[DIRECTIONS]: Copy the lines below word for word, taking everything from the line containing "Click the yellow minimize window button" down to the line containing "Action: point(176,916)", with both of those lines included.

▬▬▬▬▬▬▬▬▬▬

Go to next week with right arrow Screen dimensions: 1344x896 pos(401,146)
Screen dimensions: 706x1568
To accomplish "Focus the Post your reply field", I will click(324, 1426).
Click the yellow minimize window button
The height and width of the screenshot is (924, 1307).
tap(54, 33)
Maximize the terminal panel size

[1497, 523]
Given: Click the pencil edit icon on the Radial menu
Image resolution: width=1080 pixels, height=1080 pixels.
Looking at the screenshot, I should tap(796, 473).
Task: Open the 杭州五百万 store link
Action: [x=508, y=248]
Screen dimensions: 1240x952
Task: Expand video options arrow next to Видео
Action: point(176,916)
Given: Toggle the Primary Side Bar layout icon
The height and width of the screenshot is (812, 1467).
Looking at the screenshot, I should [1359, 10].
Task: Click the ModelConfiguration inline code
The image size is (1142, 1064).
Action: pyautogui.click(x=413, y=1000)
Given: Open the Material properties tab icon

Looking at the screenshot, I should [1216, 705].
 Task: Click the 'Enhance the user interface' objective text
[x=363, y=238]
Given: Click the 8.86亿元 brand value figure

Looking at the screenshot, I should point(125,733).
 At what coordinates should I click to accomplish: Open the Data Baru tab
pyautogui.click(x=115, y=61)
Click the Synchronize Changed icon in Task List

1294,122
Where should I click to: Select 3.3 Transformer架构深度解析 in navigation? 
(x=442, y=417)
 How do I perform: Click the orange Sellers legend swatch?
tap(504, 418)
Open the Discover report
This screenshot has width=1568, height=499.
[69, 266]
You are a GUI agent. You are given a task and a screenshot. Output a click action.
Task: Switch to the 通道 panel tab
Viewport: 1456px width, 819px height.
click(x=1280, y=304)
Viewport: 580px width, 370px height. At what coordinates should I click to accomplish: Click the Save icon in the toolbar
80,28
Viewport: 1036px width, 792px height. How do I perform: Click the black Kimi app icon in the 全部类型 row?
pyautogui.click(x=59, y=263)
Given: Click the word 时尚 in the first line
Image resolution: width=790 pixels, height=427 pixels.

▬▬▬▬▬▬▬▬▬▬

[ANSWER FOR THIS EXERCISE]:
Click the yellow minimize window button
The height and width of the screenshot is (924, 1307).
tap(54, 33)
Maximize the terminal panel size

[1497, 523]
Given: Click the pencil edit icon on the Radial menu
Image resolution: width=1080 pixels, height=1080 pixels.
Looking at the screenshot, I should tap(796, 473).
Task: Open the 杭州五百万 store link
Action: [x=508, y=248]
Screen dimensions: 1240x952
Task: Expand video options arrow next to Видео
Action: point(176,916)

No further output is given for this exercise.